**What you are asked to do**
Reproduce the material below word for word and line by line, leaving out the pictures.
☆ ☆ ☆ ☆ ☆
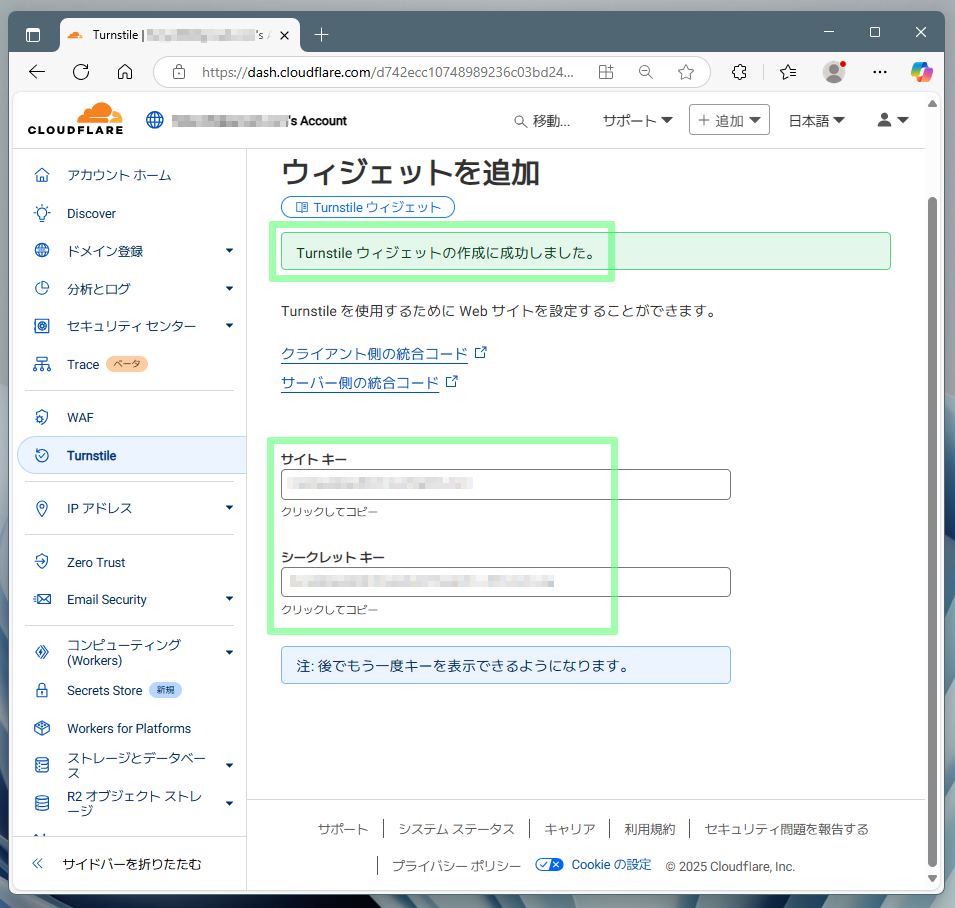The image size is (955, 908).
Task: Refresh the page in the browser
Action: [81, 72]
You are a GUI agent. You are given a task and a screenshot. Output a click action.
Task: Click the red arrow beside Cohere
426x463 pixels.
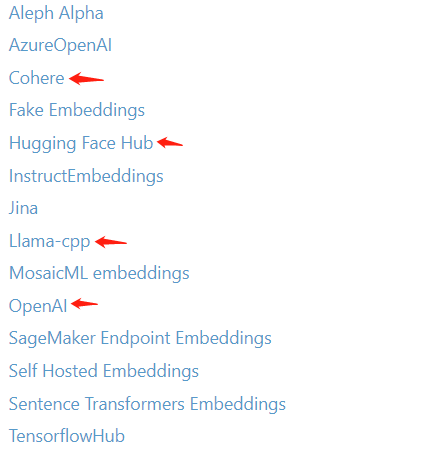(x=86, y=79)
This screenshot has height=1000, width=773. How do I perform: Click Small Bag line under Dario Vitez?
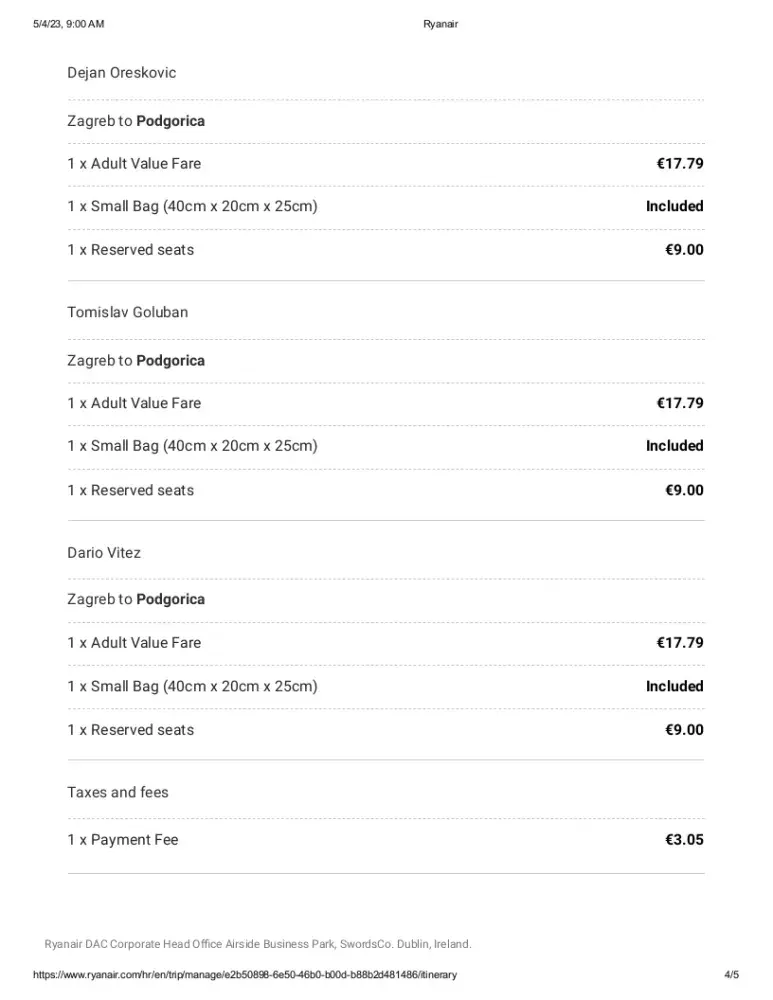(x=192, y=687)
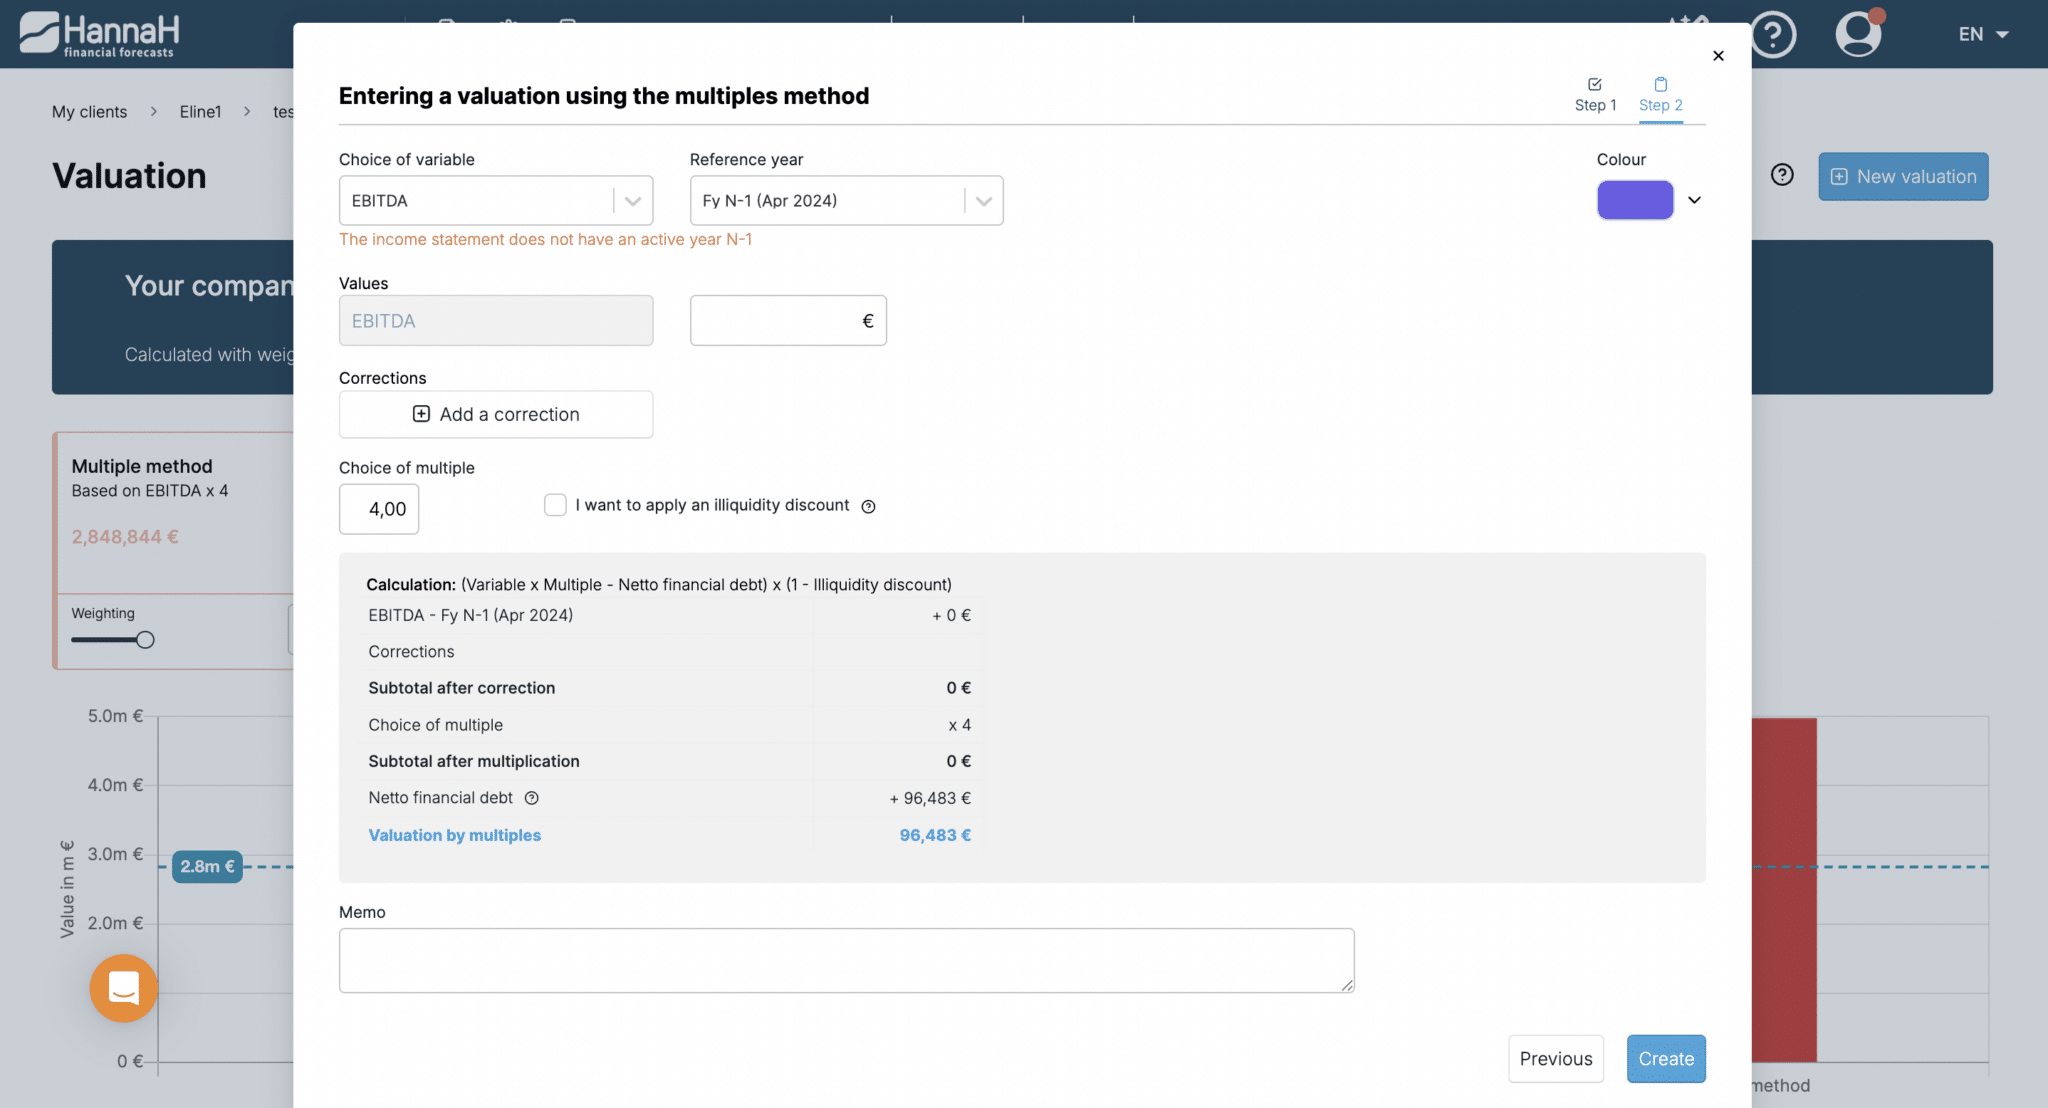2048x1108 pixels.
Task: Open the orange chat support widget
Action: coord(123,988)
☆ ☆ ☆ ☆ ☆
**Final result**
The image size is (955, 908).
Task: Refresh the page in the browser
Action: [81, 72]
You are a GUI agent. You are given a task and a screenshot. Output a click action.
Task: Click the red arrow beside Cohere
426x463 pixels.
(x=86, y=79)
This screenshot has height=1000, width=773. How do I perform: Click Small Bag line under Dario Vitez?
(x=192, y=687)
2048x1108 pixels.
Task: Open the orange chat support widget
Action: coord(123,988)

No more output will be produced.